Developing new quality productive forces is essential to promoting high-quality development. Li Jiangtao, deputy director of the teaching and research department on state governance at the Party School of the Central Committee of the CPC, explained that the defining feature of new quality productive forces is real, effective innovation in new technologies, new industries, new models, new fields, and new drivers. It is about fundamental, cutting-edge, and disruptive innovation with tremendous promise. 


In the view of Su Jian, director of the National Economy Research Center at Peking University, traditional fiscal policies, monetary policies, and policies to support innovation are substitutive. He added that demand can be expanded not only through product innovation and the development of new quality productive forces, but also through traditional demand management policies. Long-term, sustainable, and stable economic development can only be realized by solving systemic, long-standing problems through innovation support policies, and by addressing contingent, pressing issues with traditional demand management policies. 

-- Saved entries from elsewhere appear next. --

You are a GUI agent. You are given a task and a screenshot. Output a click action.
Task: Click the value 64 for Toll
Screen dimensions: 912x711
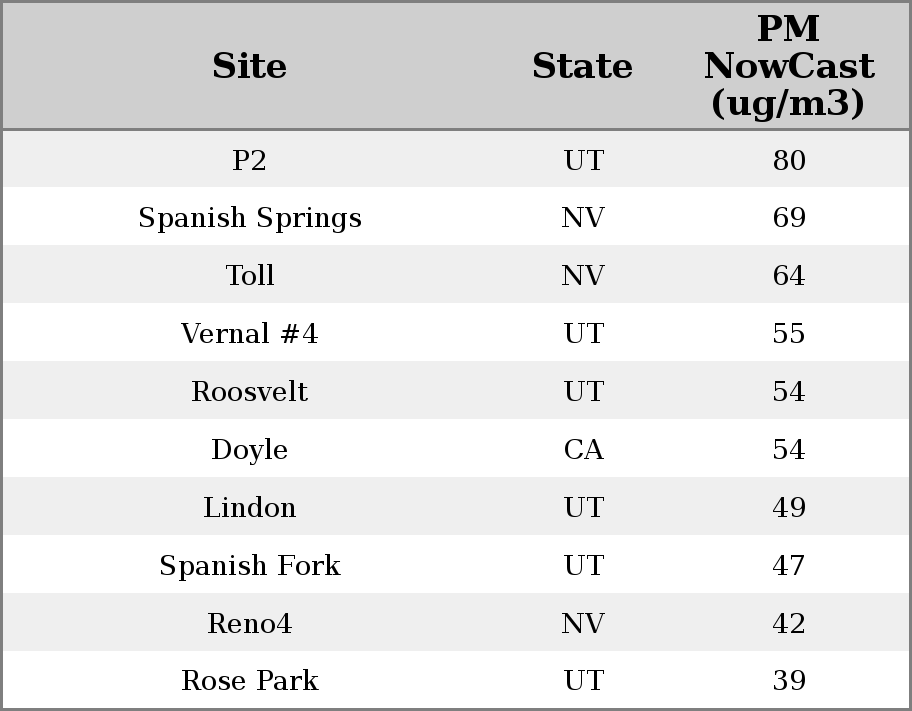pos(789,276)
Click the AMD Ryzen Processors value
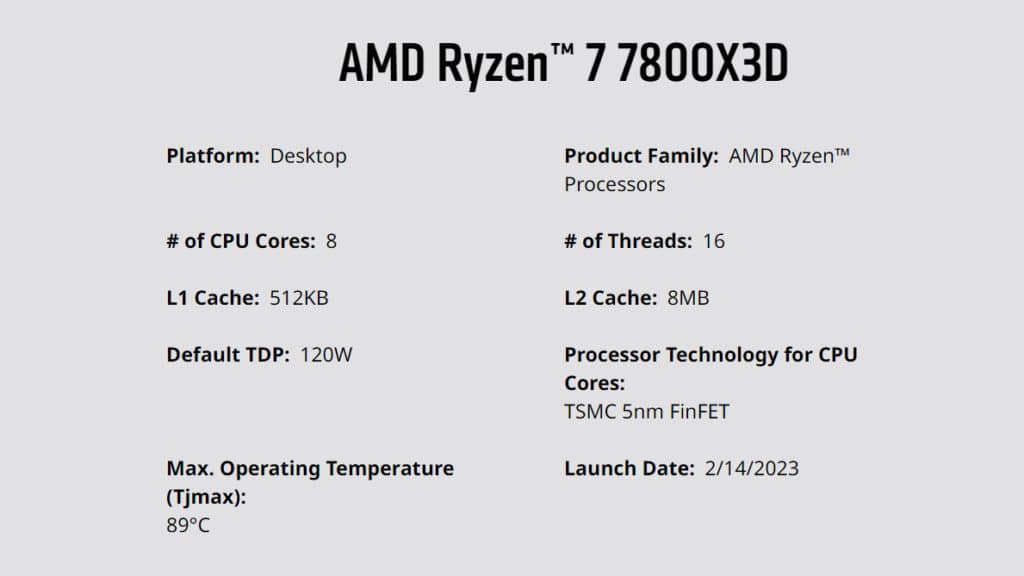The width and height of the screenshot is (1024, 576). [x=707, y=170]
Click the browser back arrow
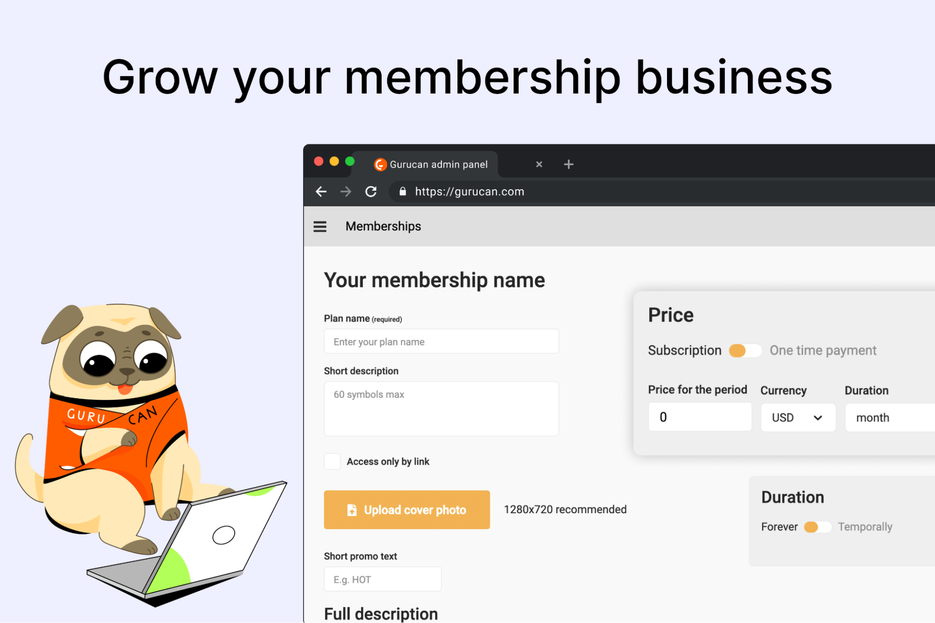This screenshot has width=935, height=623. [320, 191]
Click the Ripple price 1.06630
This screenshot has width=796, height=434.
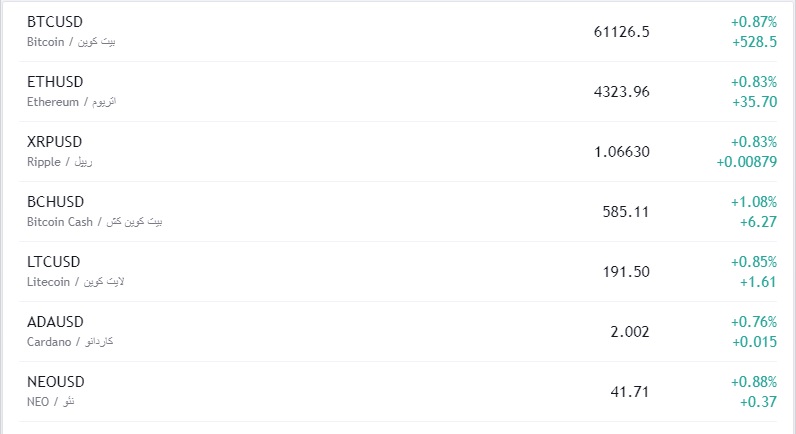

Liu Zhiying, a professor from the School of Management at the University of Science and Technology of China, noted that moving from science to technology and eventually to industry requires crossing a series of daunting thresholds. The first is the “twilight zone”—the challenging transition from applied research to applied basic research, where the potential application value of basic research must be identified. Next comes the “devil’s river,” representing the gap between applied basic research and technological development. Here, the question is whether applied research can effectively support the development of new technologies. Following this, innovators face the “death valley,” a treacherous phase between technological development and commercialization, where the viability of new technologies in a business context is tested. Finally, they must navigate “Darwin’s sea,” the stretch from initial commercialization to large-scale industrial development, where only the fittest technologies survive in the competitive market. Even after reaching large-scale industrial development, the threat of “recessionary gaps” looms—the ongoing challenge of maintaining innovation and avoiding stagnation.

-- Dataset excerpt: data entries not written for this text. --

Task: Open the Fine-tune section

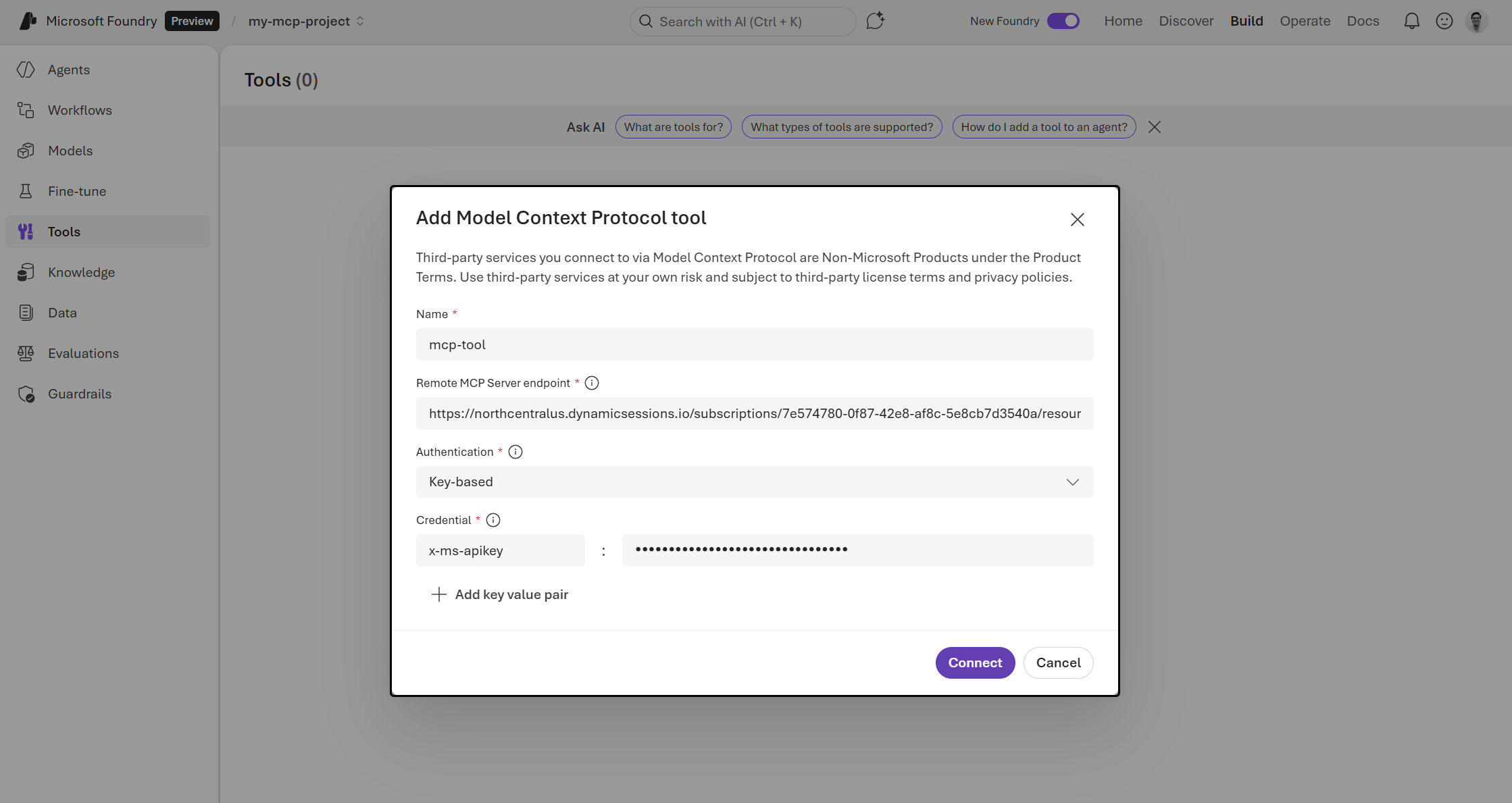Action: point(26,190)
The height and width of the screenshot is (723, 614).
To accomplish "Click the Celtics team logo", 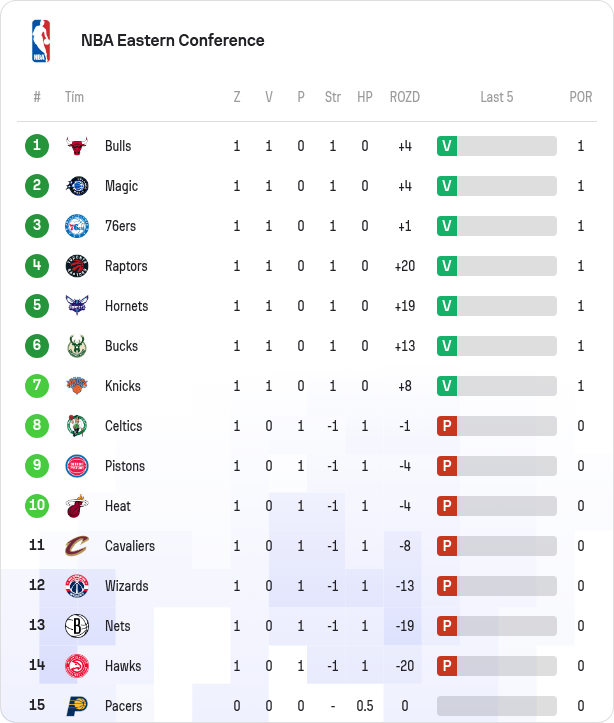I will (x=77, y=426).
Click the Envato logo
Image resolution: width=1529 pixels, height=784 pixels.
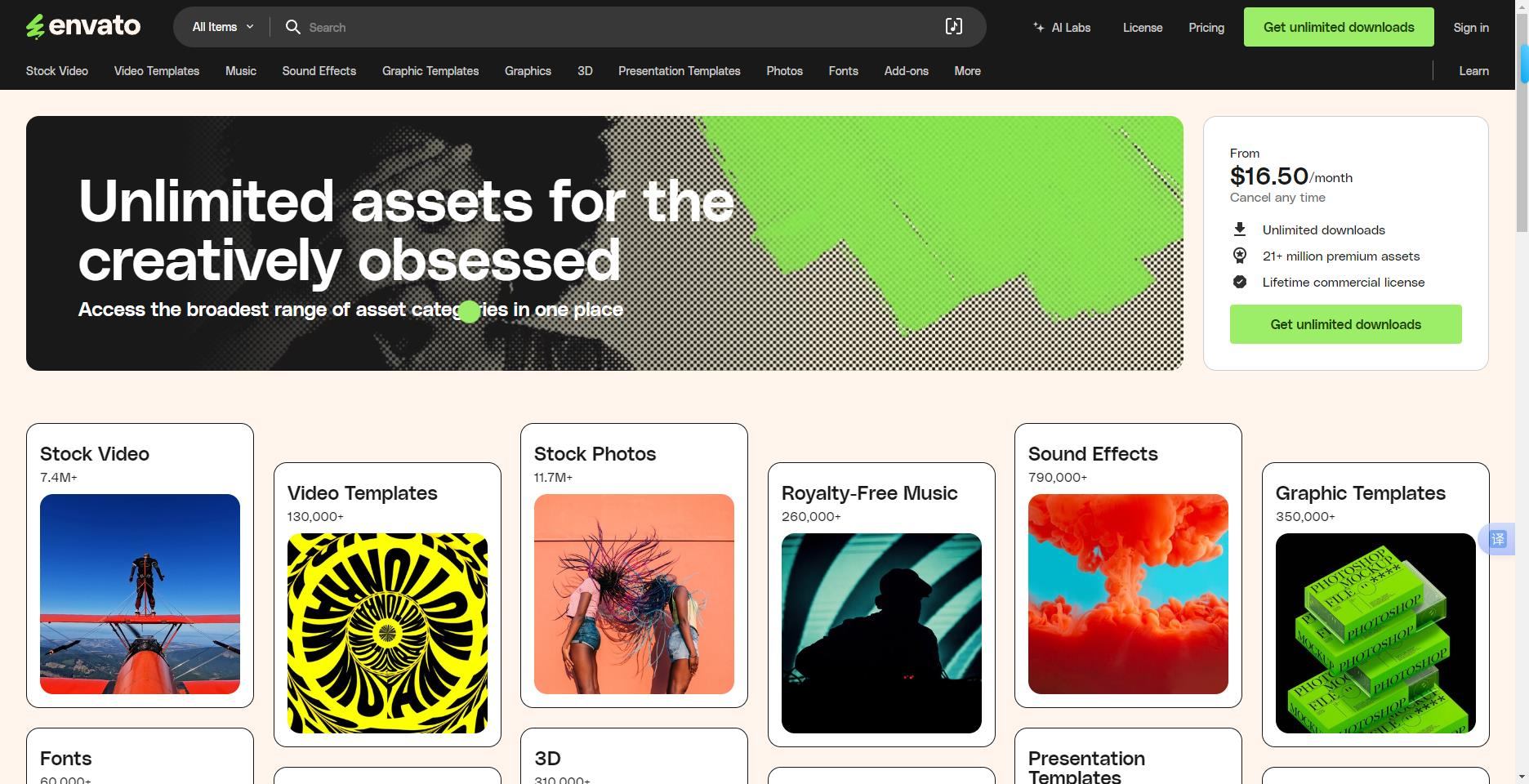tap(83, 27)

The industrialization of sci-tech outcomes is a rather complex process, Liu summarized, emphasizing that the rise of a leading country in innovation necessitates the distribution of industrial chains and strategic emerging industries and the fostering of future industries around innovative chains. 


Regional practices 

With the full implementation of the national strategy of integrated regional development, the construction of a unified national market, and the adoption of a new development paradigm, the trend of industrial labor division and cooperation has become increasingly evident between regions, enabling them to leverage their respective strengths more effectively. Tian Shuying, Party secretary of the School of Economics at the AHU, pointed out that “distinctive towns” can be leveraged to effectively optimize regional industrial chains. By strengthening industrial linkages between distinctive towns, the multiplier effect will present itself to make industries more interconnected across the whole region, thus advancing synergistic regional development.  


Rong Zhaozi, executive director of the Institute of Advanced Study of Economic and Social Development at the AHU, discovered from his survey that new forms of collective economic organization in Wuhu, Anhui Province, have functioned in the guidance, coordination, and supervision of market trade among contracted farmers, professional farmer cooperatives, and private capital. These organizations act as gatekeepers, not only guiding but also actively participating in the organization and management of professional farmer cooperatives. They also play a crucial role in facilitating contracted farmers’ participation in market trade.

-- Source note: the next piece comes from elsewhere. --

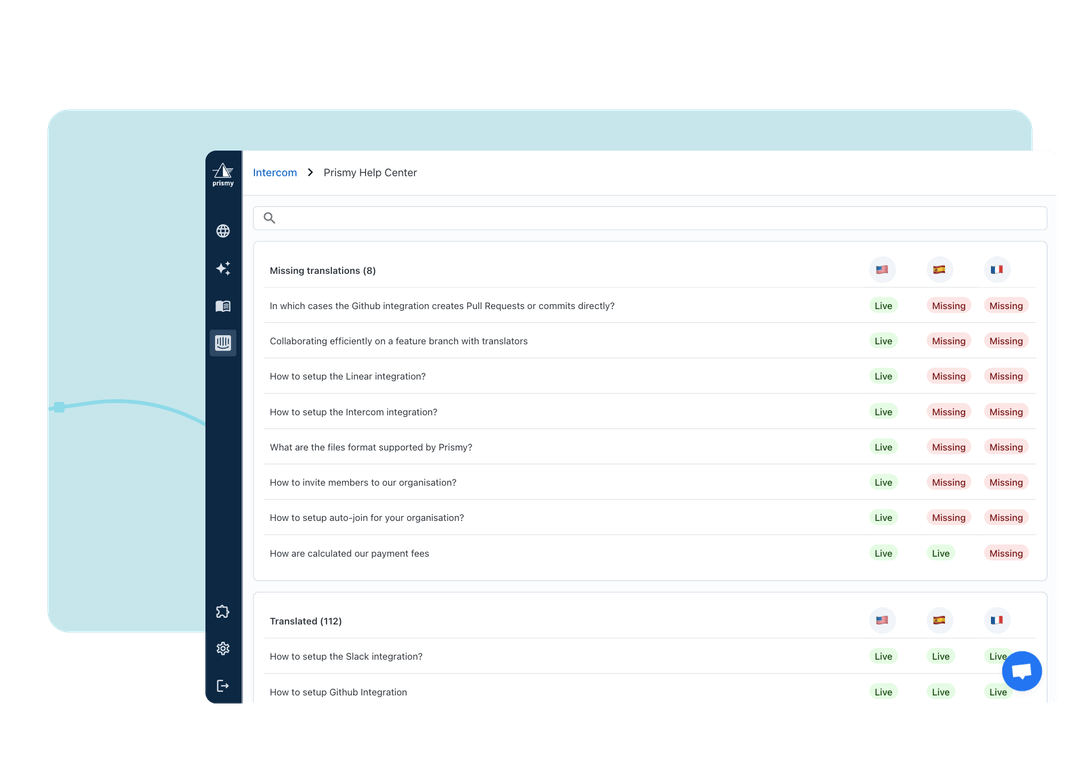
Task: Click Spanish Live badge for payment fees article
Action: tap(940, 553)
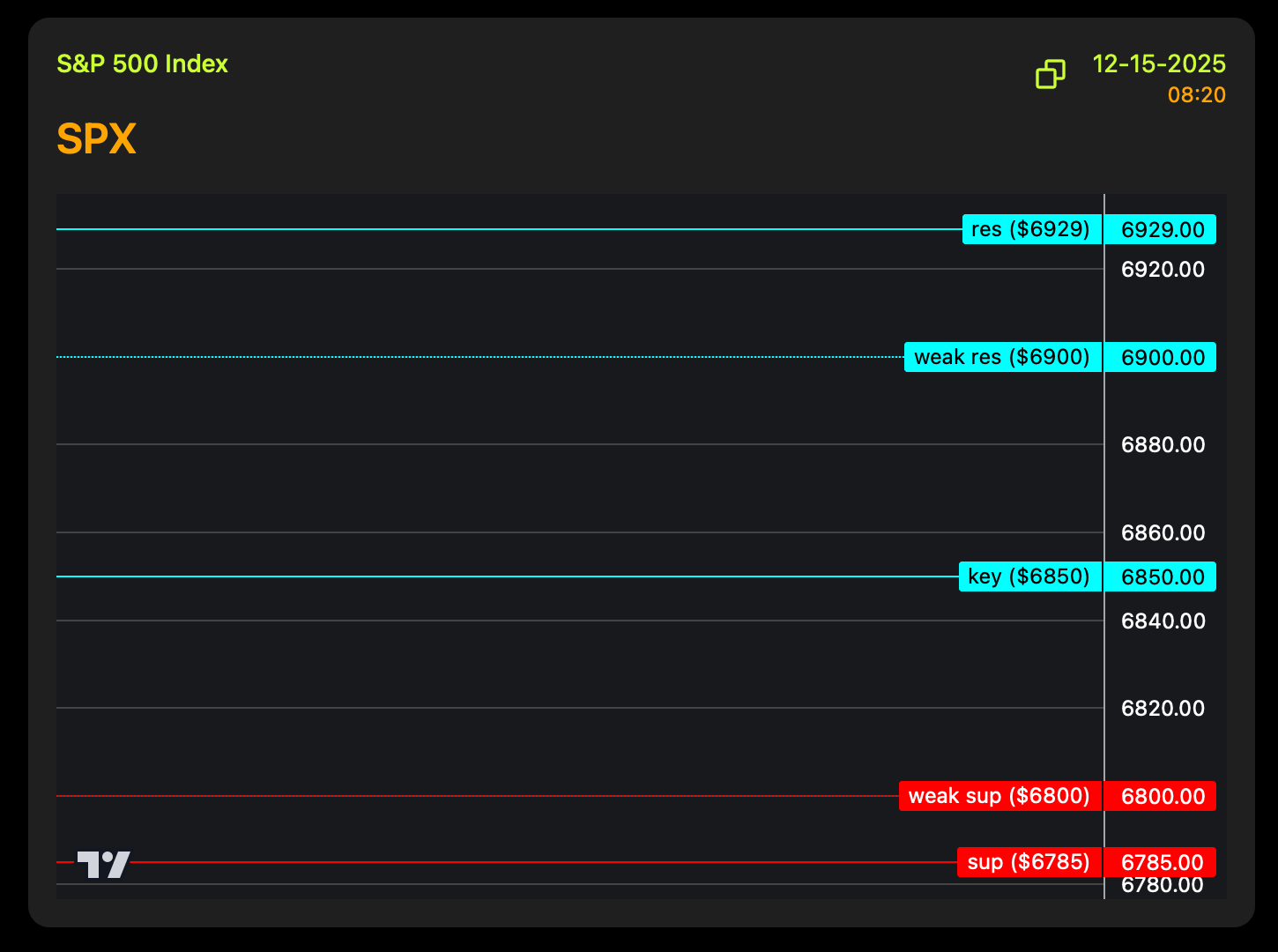This screenshot has height=952, width=1278.
Task: Click the 6929.00 cyan price tag
Action: tap(1162, 230)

Zhou Duanming, vice president of Hefei Normal University in Anhui, suggested accelerating the construction of interconnected infrastructure in northern Anhui to create a more favorable business environment and lower institutional trading costs. While vigorously developing new quality productive forces, traditional productive forces should also be considered to introduce manufacturing industries that can make full use of local factor endowments, he said.